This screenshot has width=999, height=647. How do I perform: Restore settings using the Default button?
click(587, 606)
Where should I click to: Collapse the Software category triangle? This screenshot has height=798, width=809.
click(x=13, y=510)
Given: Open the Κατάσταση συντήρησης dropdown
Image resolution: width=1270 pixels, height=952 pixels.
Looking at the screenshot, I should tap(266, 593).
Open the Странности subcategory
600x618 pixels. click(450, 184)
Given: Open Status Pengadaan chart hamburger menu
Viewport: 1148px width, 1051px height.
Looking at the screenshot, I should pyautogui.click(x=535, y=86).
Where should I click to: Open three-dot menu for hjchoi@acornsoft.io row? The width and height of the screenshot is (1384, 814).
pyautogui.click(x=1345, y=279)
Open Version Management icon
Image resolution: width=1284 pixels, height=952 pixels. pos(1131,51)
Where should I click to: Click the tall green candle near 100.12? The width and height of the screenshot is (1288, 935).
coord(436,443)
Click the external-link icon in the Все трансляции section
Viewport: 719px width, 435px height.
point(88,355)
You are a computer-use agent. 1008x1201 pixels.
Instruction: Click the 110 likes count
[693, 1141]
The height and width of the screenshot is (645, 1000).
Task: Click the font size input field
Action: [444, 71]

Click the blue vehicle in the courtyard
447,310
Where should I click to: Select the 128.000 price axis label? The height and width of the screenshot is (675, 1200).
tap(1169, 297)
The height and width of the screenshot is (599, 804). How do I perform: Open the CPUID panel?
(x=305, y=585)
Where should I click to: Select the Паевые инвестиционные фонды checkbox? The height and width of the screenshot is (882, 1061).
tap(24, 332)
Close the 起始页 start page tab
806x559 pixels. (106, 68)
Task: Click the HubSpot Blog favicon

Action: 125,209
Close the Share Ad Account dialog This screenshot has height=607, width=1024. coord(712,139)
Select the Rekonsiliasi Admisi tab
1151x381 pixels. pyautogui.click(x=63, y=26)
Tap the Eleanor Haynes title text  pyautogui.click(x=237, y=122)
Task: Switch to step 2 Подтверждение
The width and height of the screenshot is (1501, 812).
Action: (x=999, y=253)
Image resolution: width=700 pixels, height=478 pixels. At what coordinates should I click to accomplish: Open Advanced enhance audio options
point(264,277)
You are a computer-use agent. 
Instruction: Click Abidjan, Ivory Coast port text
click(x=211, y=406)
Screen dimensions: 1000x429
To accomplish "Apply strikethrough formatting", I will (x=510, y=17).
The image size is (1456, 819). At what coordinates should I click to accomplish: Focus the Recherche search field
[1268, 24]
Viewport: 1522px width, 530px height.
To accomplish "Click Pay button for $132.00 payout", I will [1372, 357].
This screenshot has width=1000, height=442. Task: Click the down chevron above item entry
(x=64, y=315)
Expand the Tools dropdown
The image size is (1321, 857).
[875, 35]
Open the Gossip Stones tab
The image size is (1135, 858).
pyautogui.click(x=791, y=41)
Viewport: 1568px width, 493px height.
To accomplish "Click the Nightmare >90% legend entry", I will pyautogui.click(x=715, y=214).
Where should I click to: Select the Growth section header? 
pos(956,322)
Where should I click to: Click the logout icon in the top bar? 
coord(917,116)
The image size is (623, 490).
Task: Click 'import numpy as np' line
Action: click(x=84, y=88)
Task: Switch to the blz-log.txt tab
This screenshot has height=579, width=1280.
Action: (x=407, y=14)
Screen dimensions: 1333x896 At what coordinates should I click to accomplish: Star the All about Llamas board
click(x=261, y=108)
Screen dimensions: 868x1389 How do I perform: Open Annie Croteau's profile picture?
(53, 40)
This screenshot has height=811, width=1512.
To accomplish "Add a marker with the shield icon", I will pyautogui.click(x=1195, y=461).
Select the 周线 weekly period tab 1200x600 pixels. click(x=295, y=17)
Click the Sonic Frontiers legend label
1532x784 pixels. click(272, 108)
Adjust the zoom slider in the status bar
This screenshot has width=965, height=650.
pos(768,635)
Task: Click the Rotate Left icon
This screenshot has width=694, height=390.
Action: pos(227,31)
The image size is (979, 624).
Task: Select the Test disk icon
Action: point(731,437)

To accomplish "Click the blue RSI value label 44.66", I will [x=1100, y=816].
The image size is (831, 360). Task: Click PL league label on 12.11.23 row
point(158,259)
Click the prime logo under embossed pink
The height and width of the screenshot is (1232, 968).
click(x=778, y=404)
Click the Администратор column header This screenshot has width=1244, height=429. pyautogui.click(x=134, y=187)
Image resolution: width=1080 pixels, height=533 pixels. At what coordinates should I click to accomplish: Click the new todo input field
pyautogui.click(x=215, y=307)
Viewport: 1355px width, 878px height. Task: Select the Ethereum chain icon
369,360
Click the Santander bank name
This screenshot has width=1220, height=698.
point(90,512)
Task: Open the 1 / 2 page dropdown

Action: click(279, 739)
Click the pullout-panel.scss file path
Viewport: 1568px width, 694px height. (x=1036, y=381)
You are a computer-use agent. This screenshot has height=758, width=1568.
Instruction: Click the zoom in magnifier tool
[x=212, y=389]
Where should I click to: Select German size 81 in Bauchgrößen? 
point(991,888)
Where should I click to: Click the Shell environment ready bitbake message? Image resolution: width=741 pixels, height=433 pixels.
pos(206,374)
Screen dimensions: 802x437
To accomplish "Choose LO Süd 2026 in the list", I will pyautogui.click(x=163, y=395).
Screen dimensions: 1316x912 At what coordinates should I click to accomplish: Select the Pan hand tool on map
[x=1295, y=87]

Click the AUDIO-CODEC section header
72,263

(WORK REQUEST):
Filter the listing above, keeping only the lines with "computer".

(TASK RESULT):
You are a computer-use agent. 1008x1201 pixels.
You are a computer-use agent. 
You are a computer-use agent. This screenshot has height=758, width=1568.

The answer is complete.